START DATA PROVIDED
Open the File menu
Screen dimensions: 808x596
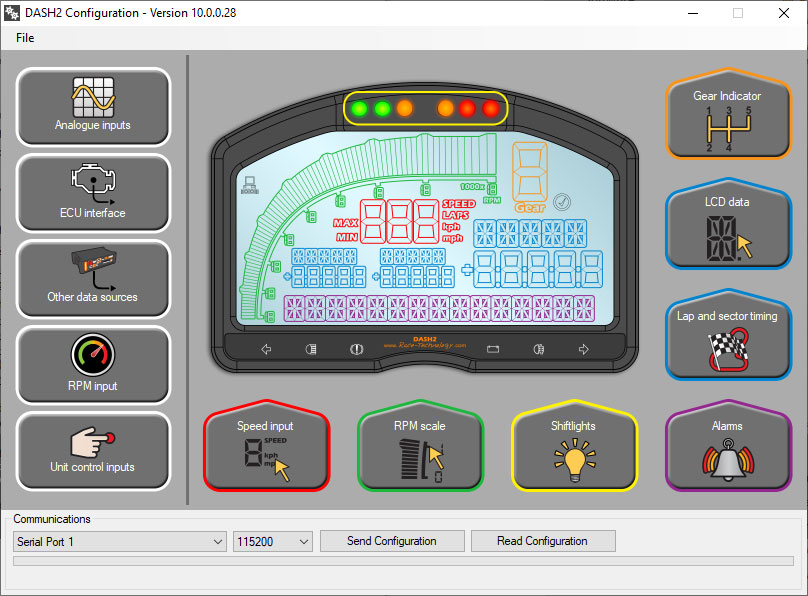point(25,38)
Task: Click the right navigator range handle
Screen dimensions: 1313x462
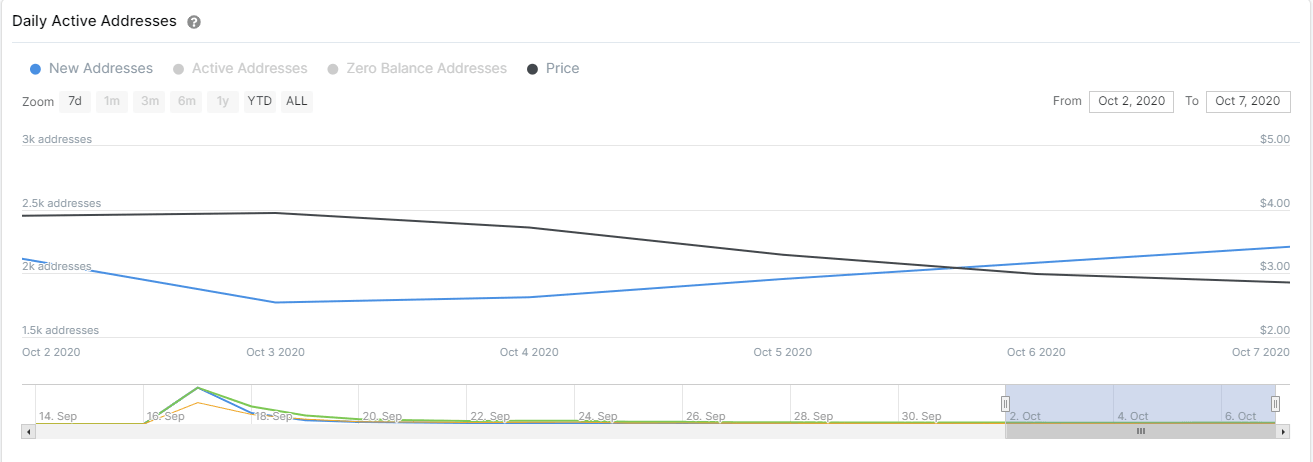Action: pyautogui.click(x=1275, y=404)
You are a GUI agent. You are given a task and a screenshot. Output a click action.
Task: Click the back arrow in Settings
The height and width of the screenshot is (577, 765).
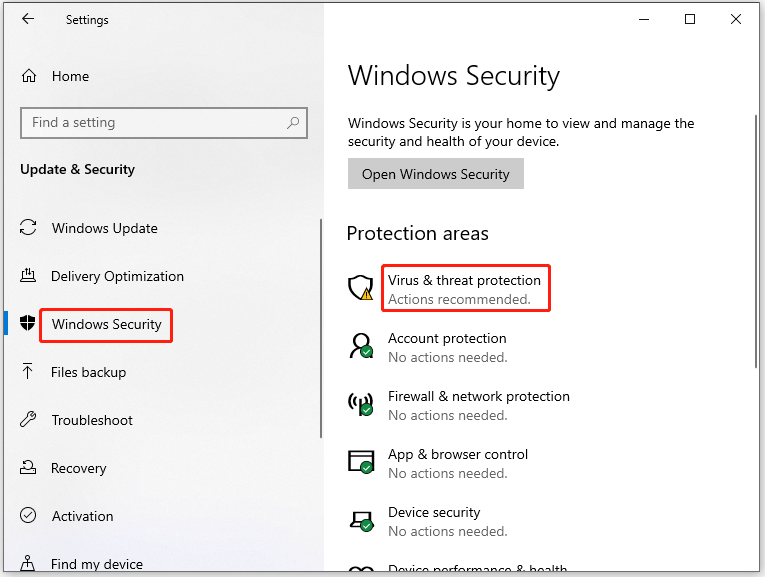[x=28, y=19]
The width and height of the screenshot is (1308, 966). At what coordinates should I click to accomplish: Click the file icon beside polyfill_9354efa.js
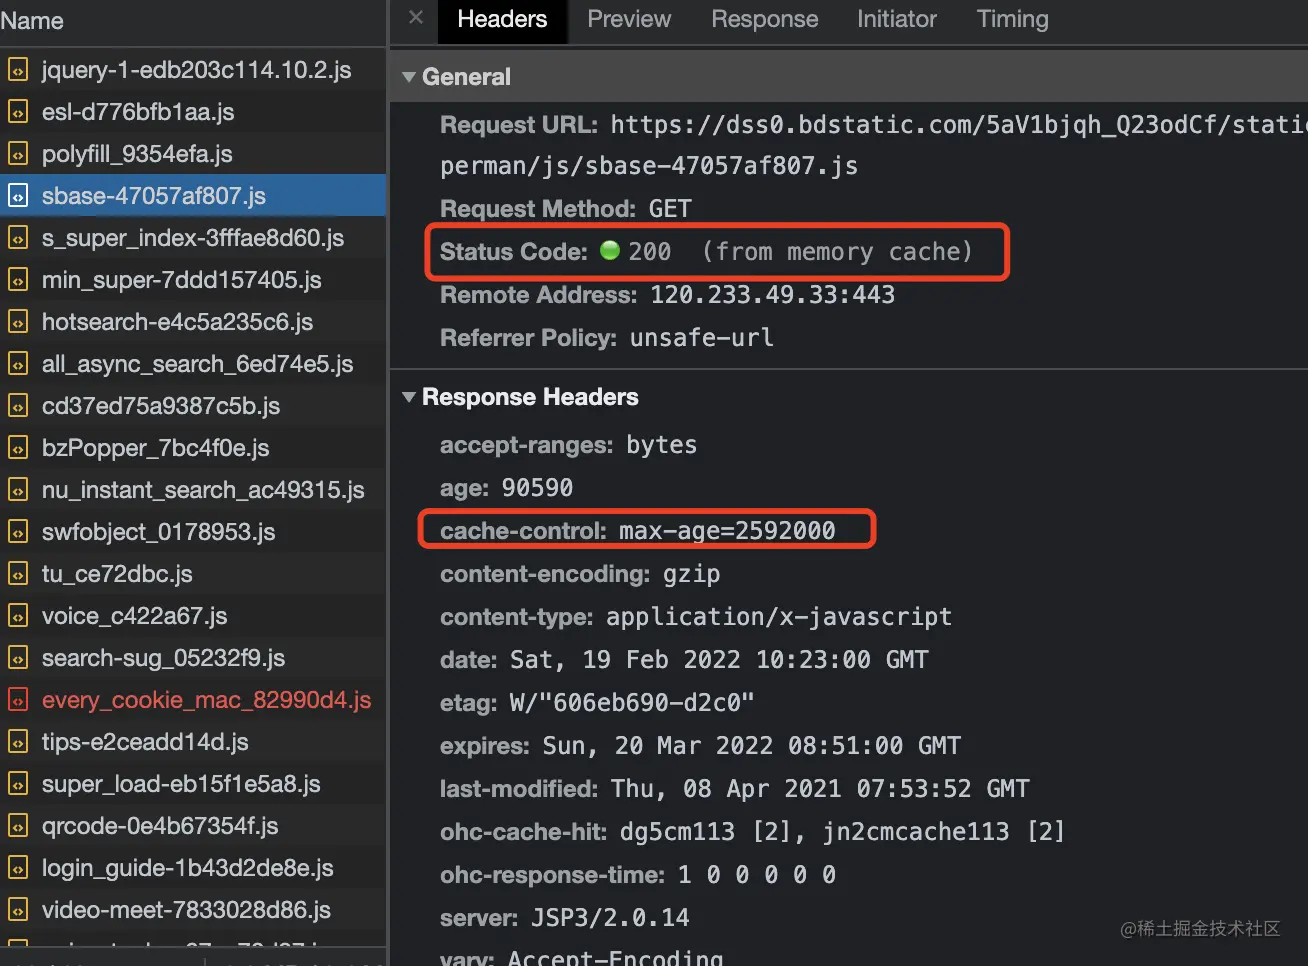(18, 154)
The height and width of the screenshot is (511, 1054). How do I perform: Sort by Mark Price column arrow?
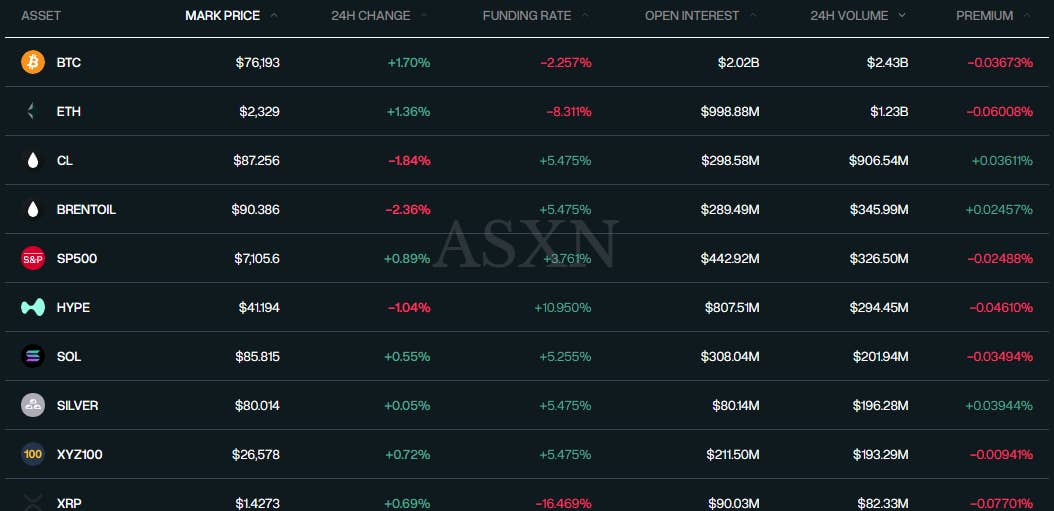click(274, 15)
END DATA PROVIDED
■ **INSTRUCTIONS FOR THE TASK**:
Beginning with the line containing "Task: Click the back arrow in Settings" and ending with the last line of the material, output each line exactly; do not include pictures.

■ **WRITTEN SOLUTION**:
Task: Click the back arrow in Settings
The height and width of the screenshot is (577, 765).
[x=28, y=19]
The width and height of the screenshot is (1308, 966). At what coordinates should I click to accomplish: Click the file icon beside polyfill_9354efa.js
(18, 154)
The height and width of the screenshot is (511, 1054). How do I perform: Sort by Mark Price column arrow?
click(274, 15)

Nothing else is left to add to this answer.